» Required tasks:
1. Summarize the text on splitting colored balls into two groups in two sentences.
2. Continue the text on splitting colored balls into two groups, starting after its last sentence.

» Extract:
───

How many ways we can split $7$ green balls , $9$ red balls, and $10$ yellow balls to $2$ equal groups I want to calculate how many ways we can split $7$ green balls , $9$ red balls, and $10$ yellow balls to $2$ equal groups. I want to check 2 options:


*

*The order is importent

*The order is not importent


How I can think about that? if the order is not importent I can refer is to "throw" 26 balls on 2 places, $26!$ is all the ways, but we have the same balls so its need to be $\frac{26}{9!\cdot 7! \cdot 10!}$ and put this on 2 places so I can use Binominal $p(2,\frac{26}{9!\cdot 7! \cdot 10!}$) 
what about the first one? I need to use generating functions?
thanks!
 A: Case 1
Because the order is important we can give the balls a numbers form 1-26. At the start there will be 26 balls to chose, then 25, then 24 ... ath the end there will be 13 to chose. So the number of permutation is:
$$\frac{n!}{(n-k)!} = \frac{26!}{13!}\text{ ways to choose}$$
Note that if we take the balls with numbers from 1-13 and 14-26 is completely the same, because in the first case the balls from 1-13 will be in group A and balls from 13-26 in group B, and in the second case vice versa.
Case 2 
In this case the order is not important so the problem is to pick 13 balls from 3 sets of limited supply of balls.
We can choose $(1 + x + x^2 + x^3 + x^4 + x^5 + x^6 + x^7)$ green balls.

───

(Dataset entries)
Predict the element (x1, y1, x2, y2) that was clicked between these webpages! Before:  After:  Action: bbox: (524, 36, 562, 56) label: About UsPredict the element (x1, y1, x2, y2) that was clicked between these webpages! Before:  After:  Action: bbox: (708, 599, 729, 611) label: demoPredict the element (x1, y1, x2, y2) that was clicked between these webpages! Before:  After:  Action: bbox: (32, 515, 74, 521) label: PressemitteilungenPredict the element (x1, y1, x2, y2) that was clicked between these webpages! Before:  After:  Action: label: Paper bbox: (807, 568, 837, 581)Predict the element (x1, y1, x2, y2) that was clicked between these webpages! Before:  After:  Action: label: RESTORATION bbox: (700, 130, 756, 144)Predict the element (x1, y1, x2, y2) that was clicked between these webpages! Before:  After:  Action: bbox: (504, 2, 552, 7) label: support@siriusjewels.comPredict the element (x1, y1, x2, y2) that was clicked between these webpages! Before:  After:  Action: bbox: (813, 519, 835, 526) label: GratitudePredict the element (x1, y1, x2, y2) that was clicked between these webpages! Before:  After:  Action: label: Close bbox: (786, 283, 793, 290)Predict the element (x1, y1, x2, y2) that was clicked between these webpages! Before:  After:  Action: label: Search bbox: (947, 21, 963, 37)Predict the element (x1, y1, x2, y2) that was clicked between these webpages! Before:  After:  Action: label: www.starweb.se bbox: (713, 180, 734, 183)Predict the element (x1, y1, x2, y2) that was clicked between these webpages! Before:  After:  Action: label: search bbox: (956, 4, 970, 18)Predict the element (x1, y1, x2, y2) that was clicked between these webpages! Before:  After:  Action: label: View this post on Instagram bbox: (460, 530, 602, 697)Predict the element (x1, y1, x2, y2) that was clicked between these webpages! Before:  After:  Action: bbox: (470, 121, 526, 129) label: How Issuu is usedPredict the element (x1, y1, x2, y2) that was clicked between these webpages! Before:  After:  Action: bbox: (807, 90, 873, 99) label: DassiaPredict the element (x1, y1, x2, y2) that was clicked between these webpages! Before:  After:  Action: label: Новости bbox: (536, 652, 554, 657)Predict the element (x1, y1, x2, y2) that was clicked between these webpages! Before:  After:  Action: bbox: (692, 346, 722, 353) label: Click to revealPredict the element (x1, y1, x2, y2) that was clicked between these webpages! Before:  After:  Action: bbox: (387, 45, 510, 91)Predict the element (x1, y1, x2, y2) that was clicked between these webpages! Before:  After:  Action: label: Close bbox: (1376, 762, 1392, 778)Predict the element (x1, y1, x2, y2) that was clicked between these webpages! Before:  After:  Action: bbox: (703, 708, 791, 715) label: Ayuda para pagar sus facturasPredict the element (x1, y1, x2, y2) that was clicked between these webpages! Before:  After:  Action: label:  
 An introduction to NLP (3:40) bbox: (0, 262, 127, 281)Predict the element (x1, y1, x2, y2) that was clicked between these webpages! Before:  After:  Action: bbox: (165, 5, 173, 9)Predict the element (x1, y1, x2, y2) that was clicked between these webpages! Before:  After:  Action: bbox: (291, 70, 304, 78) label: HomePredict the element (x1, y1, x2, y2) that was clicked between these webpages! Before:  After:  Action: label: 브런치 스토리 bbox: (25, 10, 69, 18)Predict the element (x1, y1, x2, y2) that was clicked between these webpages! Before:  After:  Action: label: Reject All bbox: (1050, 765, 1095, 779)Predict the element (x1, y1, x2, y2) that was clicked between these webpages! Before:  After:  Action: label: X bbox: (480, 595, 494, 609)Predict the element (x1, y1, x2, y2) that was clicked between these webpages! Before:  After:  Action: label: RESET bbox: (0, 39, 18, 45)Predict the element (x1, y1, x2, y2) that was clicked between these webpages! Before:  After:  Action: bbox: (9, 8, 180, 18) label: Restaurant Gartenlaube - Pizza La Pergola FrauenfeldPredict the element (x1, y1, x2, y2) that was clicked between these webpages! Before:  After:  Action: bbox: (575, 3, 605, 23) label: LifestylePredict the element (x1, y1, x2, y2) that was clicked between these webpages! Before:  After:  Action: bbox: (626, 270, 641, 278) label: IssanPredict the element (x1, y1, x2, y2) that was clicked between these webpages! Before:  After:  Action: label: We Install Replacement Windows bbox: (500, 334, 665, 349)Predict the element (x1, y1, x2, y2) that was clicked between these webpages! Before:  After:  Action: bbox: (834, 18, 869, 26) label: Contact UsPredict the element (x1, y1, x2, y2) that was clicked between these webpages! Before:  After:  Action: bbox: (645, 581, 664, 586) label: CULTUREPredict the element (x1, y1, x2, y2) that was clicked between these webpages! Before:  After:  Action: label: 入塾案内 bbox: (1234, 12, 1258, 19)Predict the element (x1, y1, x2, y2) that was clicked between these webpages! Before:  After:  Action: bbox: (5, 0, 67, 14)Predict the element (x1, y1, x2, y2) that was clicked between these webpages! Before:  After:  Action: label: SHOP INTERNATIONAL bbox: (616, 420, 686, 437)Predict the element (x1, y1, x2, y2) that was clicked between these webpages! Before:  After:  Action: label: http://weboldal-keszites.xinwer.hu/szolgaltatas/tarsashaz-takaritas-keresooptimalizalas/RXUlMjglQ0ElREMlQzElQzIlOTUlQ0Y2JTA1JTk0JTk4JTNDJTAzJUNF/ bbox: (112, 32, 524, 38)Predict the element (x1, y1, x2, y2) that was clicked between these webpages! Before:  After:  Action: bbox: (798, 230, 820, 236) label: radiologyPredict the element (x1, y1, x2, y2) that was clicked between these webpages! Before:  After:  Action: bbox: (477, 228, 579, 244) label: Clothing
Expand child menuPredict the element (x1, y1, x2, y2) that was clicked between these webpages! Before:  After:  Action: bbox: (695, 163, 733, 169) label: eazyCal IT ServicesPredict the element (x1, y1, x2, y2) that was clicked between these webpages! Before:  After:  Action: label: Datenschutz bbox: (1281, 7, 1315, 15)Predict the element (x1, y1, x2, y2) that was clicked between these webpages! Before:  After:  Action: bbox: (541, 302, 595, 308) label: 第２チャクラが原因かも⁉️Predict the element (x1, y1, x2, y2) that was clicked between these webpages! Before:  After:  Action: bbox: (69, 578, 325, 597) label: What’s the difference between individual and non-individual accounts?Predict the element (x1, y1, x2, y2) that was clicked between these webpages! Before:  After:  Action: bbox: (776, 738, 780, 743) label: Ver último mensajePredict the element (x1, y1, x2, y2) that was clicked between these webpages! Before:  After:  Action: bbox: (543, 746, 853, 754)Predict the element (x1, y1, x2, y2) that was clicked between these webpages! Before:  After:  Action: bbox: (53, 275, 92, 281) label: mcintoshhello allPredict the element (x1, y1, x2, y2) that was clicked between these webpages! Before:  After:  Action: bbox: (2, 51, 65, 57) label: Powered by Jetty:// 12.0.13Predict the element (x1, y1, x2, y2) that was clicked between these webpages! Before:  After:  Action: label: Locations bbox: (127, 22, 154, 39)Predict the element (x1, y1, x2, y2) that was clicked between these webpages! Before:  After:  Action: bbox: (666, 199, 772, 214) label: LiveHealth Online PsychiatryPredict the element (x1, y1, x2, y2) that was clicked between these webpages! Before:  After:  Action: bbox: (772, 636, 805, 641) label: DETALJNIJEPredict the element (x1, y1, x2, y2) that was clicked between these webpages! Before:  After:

───

» List of answers:
1. The question asks how many ways 7 green, 9 red, and 10 yellow balls can be split into 2 equal groups, both when the order is important and when it is not. The reply numbers the balls 1 to 26 to get 26!/13! ways for the ordered case, and it treats the unordered case as picking 13 balls from 3 sets of limited supply, beginning with the choices for the green balls.

2.
We can choose $(1 + x + x^2 + x^3 + x^4 + x^5 + x^6 + x^7 + x^8 + x^9)$ red balls.
And at last we can chose $(1 + x + x^2 + x^3 + x^4 + x^5 + x^6 + x^7 + x^8 + x^9 + x^{10})$ yellow balls.
Multiply these three polynomials and look at the coefficient in front of $x^{13}$, beacuse this is the number of balls we want to choose.
We find that the coefficient in front of $x^{13}$ is 68, so there are 68 ways to chose 13 balls from 3 sets of limited supply of balls.
But because every set of 13 balls has a complementary set we must divide the number by 2.
Here's what I mean. For example we chose
(3 green, 5 red, 5 yellow), which is the same as choosing (4 green, 4 red, 5 yellow), because if we choose the first set to be group A, then the second will be group B. And if we choose second set to be group B, then the first will be group A, which is the same.
So there are 34 distinct cases to select 13 balls when the order isn't important.